Obama understood very well the hard wired perspectives of a warrior — trained at Anapolis — who has lived much of his life in a military environment.
Obama’s approach allows him to know that the lack of aggressiveness is not weakness at all. It shows quiet strength to create the conditions necessary for the birth of peace, and the necessary atmosphere to foster the birth of a cooperative atmosphere.
McCain is ignorant of the fact that the threat of the use of power only wins (sometimes) in games of war. Obama knows how McCain thinks, and he knows that peace is best won by lots of quiet listening, by restating positions followed by question marks, and by seeking common ground where both sides can meet in quiet agreement.

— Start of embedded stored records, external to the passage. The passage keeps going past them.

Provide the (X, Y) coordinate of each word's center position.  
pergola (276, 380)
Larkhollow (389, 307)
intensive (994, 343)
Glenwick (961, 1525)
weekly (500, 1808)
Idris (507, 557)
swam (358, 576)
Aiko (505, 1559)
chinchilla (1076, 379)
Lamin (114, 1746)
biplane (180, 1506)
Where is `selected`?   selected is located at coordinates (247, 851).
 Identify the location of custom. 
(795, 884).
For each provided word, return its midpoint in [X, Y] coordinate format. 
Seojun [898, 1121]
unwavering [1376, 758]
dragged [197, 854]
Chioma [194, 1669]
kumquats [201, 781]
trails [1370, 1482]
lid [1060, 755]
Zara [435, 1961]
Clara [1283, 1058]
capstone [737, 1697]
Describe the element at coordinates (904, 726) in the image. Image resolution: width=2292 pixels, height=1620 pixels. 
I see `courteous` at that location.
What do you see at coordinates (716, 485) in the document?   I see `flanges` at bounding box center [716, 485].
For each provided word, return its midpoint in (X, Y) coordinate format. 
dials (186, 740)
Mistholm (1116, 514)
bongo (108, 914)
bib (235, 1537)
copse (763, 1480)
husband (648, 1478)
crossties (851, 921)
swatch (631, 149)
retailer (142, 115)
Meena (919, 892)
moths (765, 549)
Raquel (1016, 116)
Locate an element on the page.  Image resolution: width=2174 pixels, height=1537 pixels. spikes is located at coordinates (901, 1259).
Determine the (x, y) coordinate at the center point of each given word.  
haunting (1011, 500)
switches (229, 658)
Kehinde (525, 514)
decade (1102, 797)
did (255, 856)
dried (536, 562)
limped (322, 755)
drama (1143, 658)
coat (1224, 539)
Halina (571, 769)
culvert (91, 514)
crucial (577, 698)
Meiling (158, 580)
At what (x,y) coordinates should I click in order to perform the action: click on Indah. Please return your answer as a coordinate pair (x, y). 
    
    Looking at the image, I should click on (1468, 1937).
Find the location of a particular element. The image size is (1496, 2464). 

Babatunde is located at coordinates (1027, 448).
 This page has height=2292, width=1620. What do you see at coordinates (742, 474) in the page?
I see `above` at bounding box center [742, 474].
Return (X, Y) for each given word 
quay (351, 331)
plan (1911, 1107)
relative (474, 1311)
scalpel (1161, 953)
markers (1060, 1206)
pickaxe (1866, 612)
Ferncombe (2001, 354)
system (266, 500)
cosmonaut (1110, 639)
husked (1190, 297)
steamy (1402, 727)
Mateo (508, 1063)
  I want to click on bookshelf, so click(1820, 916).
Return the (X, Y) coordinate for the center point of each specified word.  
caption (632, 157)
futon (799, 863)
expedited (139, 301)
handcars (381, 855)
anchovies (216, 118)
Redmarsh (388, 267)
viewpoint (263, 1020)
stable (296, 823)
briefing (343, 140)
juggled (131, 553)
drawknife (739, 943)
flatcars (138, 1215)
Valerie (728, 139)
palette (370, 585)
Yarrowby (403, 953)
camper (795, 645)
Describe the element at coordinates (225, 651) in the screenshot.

McCain’s training and experience, which are great, does not appear to allow him to see things through Obama’s eyes, so he crows about his superior experience and seeks to put down and overwhelm his opponent.
This, of course, shows that it is McCain who does not understand, while Obama’s grin shows that he knows what is going on. Debating doesn’t easily allow for changes in format and process.
If you heard a recent Channel 9 evaluation of Obama’s way of problem-solving, you might see that this man is a superior kind of adversary. Obama seeks to reduce threats when dealing with an opponent, and operates with the quiet goal of turning an adversary into a cooperative partner in the solving of problems.
Obama understands McCain’s way, which is why he is able to turn things around to a better way that can lead more often to teamwork.
Of course, too many observers are blind to such subtleties, and are convinced from a lifetime of “experience” that to win requires a bigger hammer, which throws light on the reasons we have such a hard time changing patterns of behavior that don’t often work.